We start with the RLHF objective:
\[\max_\pi \; \mathbb{E}_{x \sim D, \, y \sim \pi(\cdot|x)} \left[ r(x, y) - \beta \log \frac{\pi(y|x)}{\pi_\text{ref}(y|x)} \right]\]
The KL divergence can be written as an expectation:
\[\mathbb{D}_\text{KL}\!\left[\pi(y|x) \,\|\, \pi_\text{ref}(y|x)\right] = \mathbb{E}_{y \sim \pi(\cdot|x)}\!\left[ \log \frac{\pi(y|x)}{\pi_\text{ref}(y|x)} \right]\]
So the inner expectation in our objective becomes:
\[\mathbb{E}_{y \sim \pi(\cdot|x)}\!\left[ r(x, y) - \beta \log \frac{\pi(y|x)}{\pi_\text{ref}(y|x)} \right]\]
Divide by \(-\beta\) to convert the maximization into a minimization, and the sign of the reward term flips:
\[\min_\pi \; \mathbb{E}_{x \sim D} \, \mathbb{E}_{y \sim \pi(\cdot|x)}\!\left[ \log \frac{\pi(y|x)}{\pi_\text{ref}(y|x)} - \frac{1}{\beta} r(x, y) \right]\]
Use the identity \(x = \log \exp(x)\) to rewrite the reward term:
\[\min_\pi \; \mathbb{E}_{x \sim D} \, \mathbb{E}_{y \sim \pi(\cdot|x)}\!\left[ \log \frac{\pi(y|x)}{\pi_\text{ref}(y|x)} - \log \exp\!\left(\frac{1}{\beta} r(x, y)\right) \right]\]
Combine the two logarithms:
\[\min_\pi \; \mathbb{E}_{x \sim D} \, \mathbb{E}_{y \sim \pi(\cdot|x)}\!\left[ \log \frac{\pi(y|x)}{\pi_\text{ref}(y|x) \exp\!\left(\frac{1}{\beta} r(x, y)\right)} \right]\]
The denominator inside the log isn’t a probability distribution: it doesn’t sum to one over \(y\). We can fix this by introducing a normalizer \(Z(x)\):
\[Z(x) = \sum_y \pi_\text{ref}(y|x) \exp\!\left(\frac{1}{\beta} r(x, y)\right)\]
and defining:
\[\pi^*(y|x) = \frac{1}{Z(x)} \pi_\text{ref}(y|x) \exp\!\left(\frac{1}{\beta} r(x, y)\right)\]
By construction, \(\pi^*\) is a valid probability distribution: it’s nonnegative everywhere and sums to one over \(y\). Now we substitute it back into our objective. Add and subtract \(\log Z(x)\) inside the bracket (no change, since these cancel):
\[\min_\pi \; \mathbb{E}_{x \sim D} \, \mathbb{E}_{y \sim \pi(\cdot|x)}\!\left[ \log \frac{\pi(y|x)}{\pi_\text{ref}(y|x) \exp\!\left(\frac{1}{\beta} r(x, y)\right)} + \log Z(x) - \log Z(x) \right]\]

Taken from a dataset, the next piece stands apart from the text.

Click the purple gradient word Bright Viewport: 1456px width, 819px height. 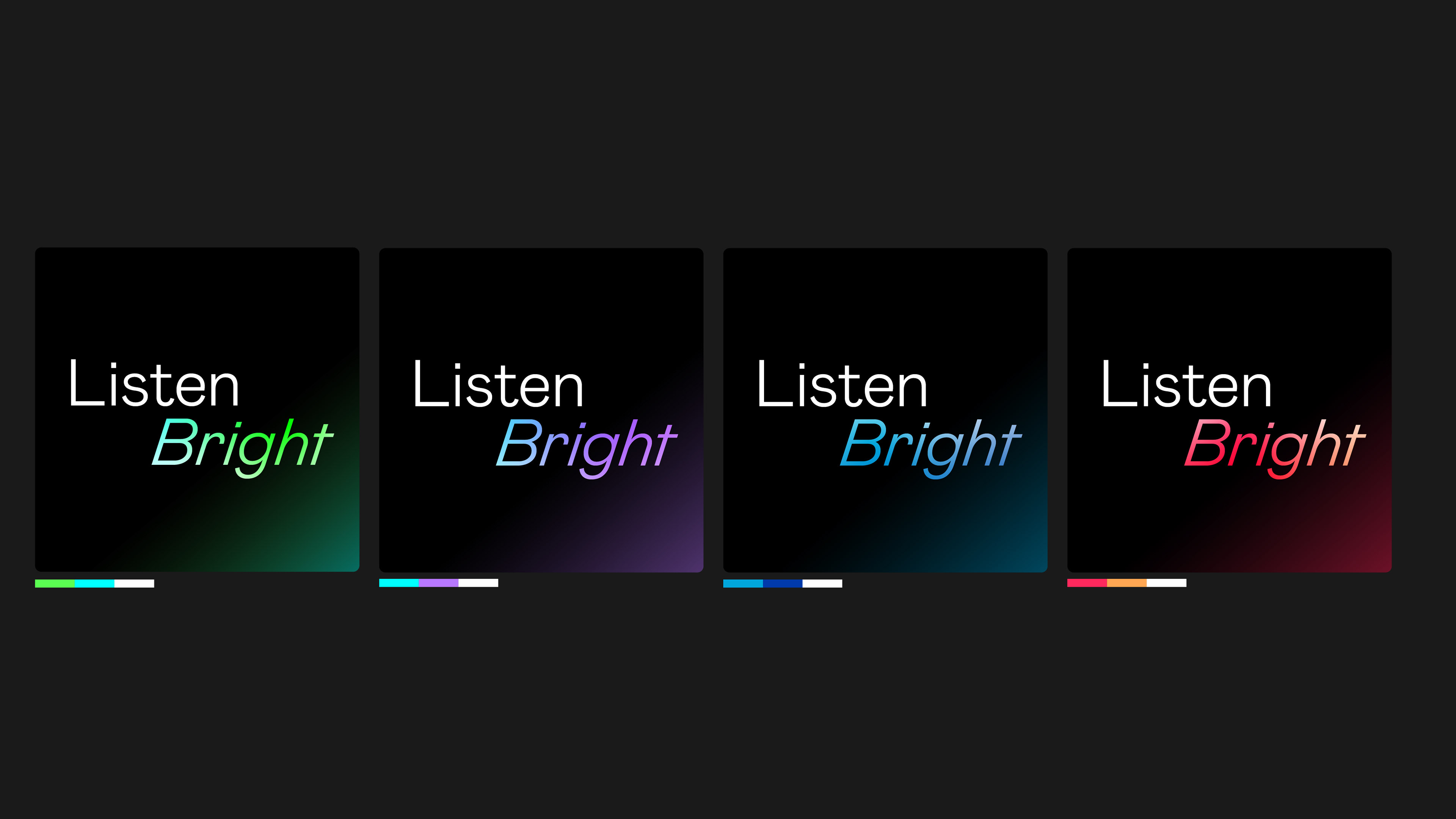[x=587, y=448]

Use the identity \(\log Z(x) = -\log \frac{1}{Z(x)}\) on the first \(\log Z(x)\) term:
\[\min_\pi \; \mathbb{E}_{x \sim D} \, \mathbb{E}_{y \sim \pi(\cdot|x)}\!\left[ \log \frac{\pi(y|x)}{\pi_\text{ref}(y|x) \exp\!\left(\frac{1}{\beta} r(x, y)\right)} - \log \frac{1}{Z(x)} - \log Z(x) \right]\]

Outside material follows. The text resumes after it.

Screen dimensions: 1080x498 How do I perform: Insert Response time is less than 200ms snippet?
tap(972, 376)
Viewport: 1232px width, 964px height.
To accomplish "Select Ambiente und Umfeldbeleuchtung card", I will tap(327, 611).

Combine the first two log terms using \(\log a - \log b = \log(a/b)\):
\[\min_\pi \; \mathbb{E}_{x \sim D} \, \mathbb{E}_{y \sim \pi(\cdot|x)}\!\left[ \log \frac{\pi(y|x)}{\frac{1}{Z(x)}\, \pi_\text{ref}(y|x) \exp\!\left(\frac{1}{\beta} r(x, y)\right)} - \log Z(x) \right]\]
Recognize the denominator inside the log as \(\pi^*(y|x)\):
\[\min_\pi \; \mathbb{E}_{x \sim D} \, \mathbb{E}_{y \sim \pi(\cdot|x)}\!\left[ \log \frac{\pi(y|x)}{\pi^*(y|x)} - \log Z(x) \right]\]
The \(\log Z(x)\) term doesn’t depend on \(\pi\), so it’s a constant with respect to the optimization. We can drop it. What’s left is exactly a KL divergence:
\[\min_\pi \; \mathbb{E}_{x \sim D}\!\left[ \mathbb{D}_\text{KL}\!\left[\pi(y|x) \,\|\, \pi^*(y|x)\right] \right]\]
KL divergence is minimized when the two distributions are equal. So the minimizer is \(\pi = \pi^*\):
\[\pi^*(y|x) = \frac{1}{Z(x)} \pi_\text{ref}(y|x) \exp\!\left(\frac{1}{\beta} r(x, y)\right)\]
That’s the closed-form optimal policy. The rest of the DPO derivation (Steps 3 and 4 in the main text) follows from rearranging this expression to extract the implicit reward and plugging it into Bradley-Terry.
The partition function \(Z(x)\) is the technical price of admission for this derivation. It would be intractable to compute directly as it requires summing over all possible completions, but it cancels out in the final DPO loss because Bradley-Terry only cares about reward differences. That cancellation is what makes DPO work as a practical algorithm.